You are deriding it. Is calling the chess piece a queen instead of a Vizir new? There's a much bigger gap between that change than this one? Or is it not new because that's what you know it as?
You can hide behind whatever you want, but your "told by the creator" rhetoric exposes you, even if you can't admit it to yourself.
It's not a compelling argument for you to change, again, because you've decided your way is the better one. Language, much like any other form of knowledge, has been changing, evolving, and updating with increasing speed for as long as this format has been around. I bet if you think you can figure out the connection.
It may be objectively true that one is the way the creator pronounced it but, as stated, it's also objectively true that originations don't dictate the pronunciations of words. I've given you plenty of ways that English does operate and how that lends itself to the hard g pronunciation as well as the fact that the so-called "new" pronunciation has been around nearly as long as the other one. Of course you could call that the "old" one, which is a more common counterpoint to new, yet you consistently choose "original". But I guess neither of us is listening, hmm?

* _What you have to do_
Transcribe word for word the part of the pronunciation argument that opens with the words containing "It's not a compelling" and closes with "is listening, hmm?".

* _Data shown_
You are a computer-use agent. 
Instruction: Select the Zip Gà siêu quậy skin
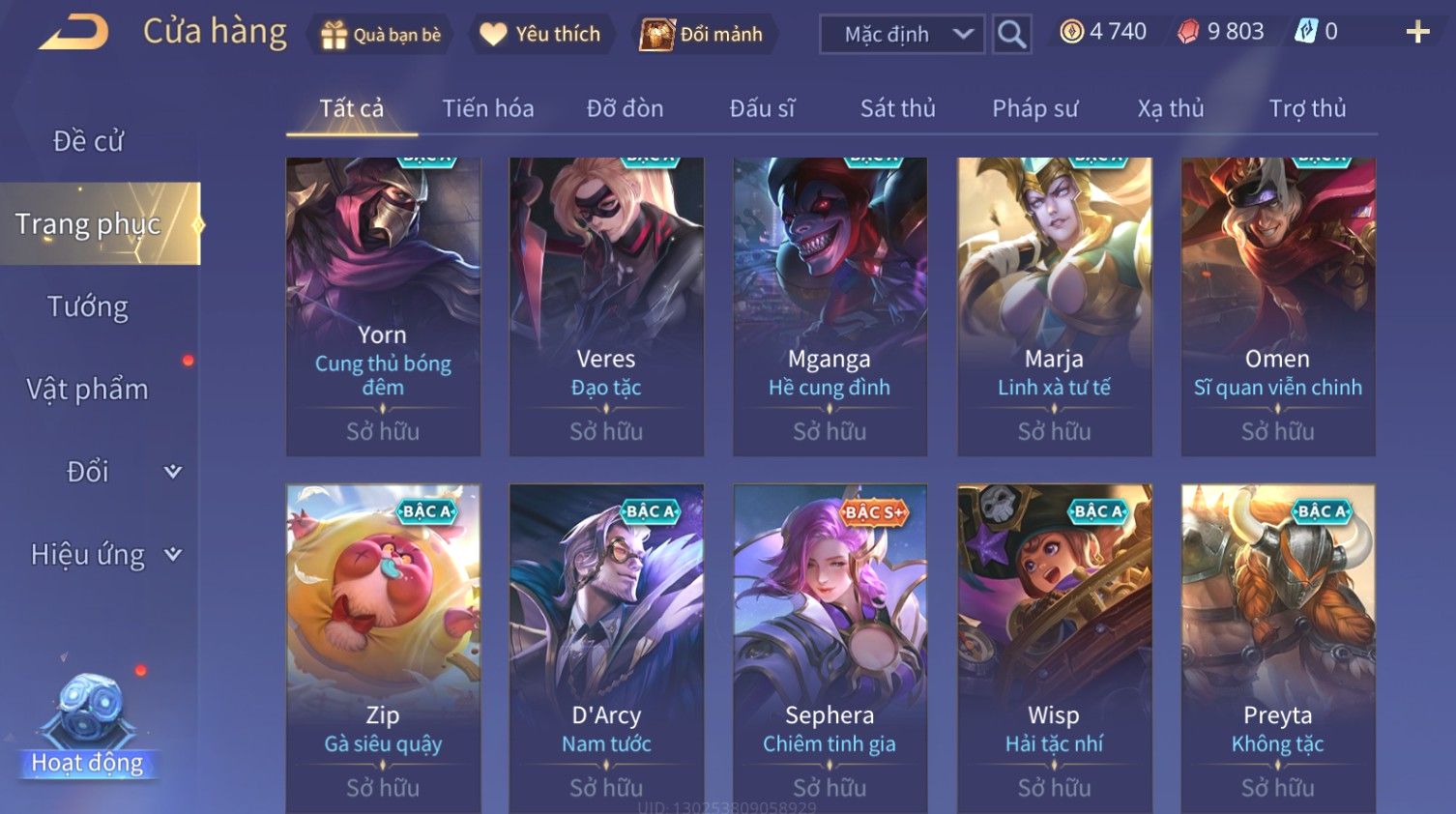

* _The solution_
It's not a compelling argument for you to change, again, because you've decided your way is the better one. Language, much like any other form of knowledge, has been changing, evolving, and updating with increasing speed for as long as this format has been around. I bet if you think you can figure out the connection.
It may be objectively true that one is the way the creator pronounced it but, as stated, it's also objectively true that originations don't dictate the pronunciations of words. I've given you plenty of ways that English does operate and how that lends itself to the hard g pronunciation as well as the fact that the so-called "new" pronunciation has been around nearly as long as the other one. Of course you could call that the "old" one, which is a more common counterpoint to new, yet you consistently choose "original". But I guess neither of us is listening, hmm?